We know more about war than we know about peace, more about killing than we know about living.
Omar N Bradley
On 3rd of January 2020, an Iranian Major General Qasem Soleimani of the Iranian Revolutionary Guard Corps-Quds Force, a U.S.-designated Foreign Terrorist Organization was killed in Baghdad, Iraq by a US airstrike under the directives of the president of the United States of America Donald J Trump.
The MQ-9 drone used in the strike, fitted with Hellfire missiles, is deadly because of its combination of stealth, ability to fly higher than a commercial aircraft and capacity for carrying significant firepower.
This strike was in response to a secretly planned attack on American diplomats and military personnel and the approved attacks on the American embassy in Baghdad in response to U.S. airstrikes in Iraq and Syria on 29 December 2019, and that the strike was meant to deter future attacks.
As the world rapidly recovers from the shocking assassination of General Soleimani and other various events and comments after the assassination, there have been two separate missiles attack on US bases in Iraq; one in Al-Asad airbase in Iraq’s Anbar province and another in northern city of Erbil, plus a 4.9 magnitude earthquake in Iran and the crash of a Ukraine Boeing 737 that killed 180 passengers and crew members.
As speculations and debates rage on about which allies will join the warring countries, a pertinent question will be?
What does a third world country stand to gain in joining one of the divide?

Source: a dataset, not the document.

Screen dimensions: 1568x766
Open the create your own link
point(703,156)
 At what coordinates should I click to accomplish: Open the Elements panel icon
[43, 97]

Iran on it’s own could call upon proxy militias in Lebanon, Yemen, Iraq and Syria; all of which are countries battling infrastructural decay, corruption and rapidly increasing debt profile.
American allies in the region — includes Iraq, Israel, Kuwait, Bahrain, Oman, UAE and others.
What is the perfect definition of a Third world countries: We can categorize them as countries with high mortality rates; especially infant mortality rates, unstable and inconsistent economy, massive amounts of poverty, hunger, zero to zero technological development, fewer natural resources, overdependence on industrialized countries and increasing foreign debts.
As the war of chess between US and Iran starts to take shape, roping in its allies in the region won’t be much of a surprise at this point especially with the situation in Iran.
The US Department of Defense has estimated the incremental costs of the Gulf War at $6.4 trillions, with US allies providing about $54 billion of that — Kuwait, Saudi Arabia and other Gulf states covered $36 billion; Germany and Japan covered $16 billion.
Why then should a nation battling low economic development, low life expectancy, high rates of poverty and disease join wars that they did not initiate and were only roped in because of the term “allies”?
The total number of military and civilian casualties in World War I was about 40 million: estimates range from 20.5 to 22 million deaths and about 20 to 22 million wounded military personnel, ranking it among the deadliest conflicts in human history.
While estimated deaths from World War II is also higher than figures from WW I, and we are flirting with a third world war.
For a country like Syria that has none relatively low peace over the last decade with over 400,000 confirmed deaths and more counting, why should her citizens be plunged into more chaos that was caused by a moment of madness aggregated by bad leadership on both sides?
Perhaps this quote by Herbert Hooves perfectly idolizes the madness of declaring war on behalf of others
“Older men declare war. But it is the youth that must fight and die.”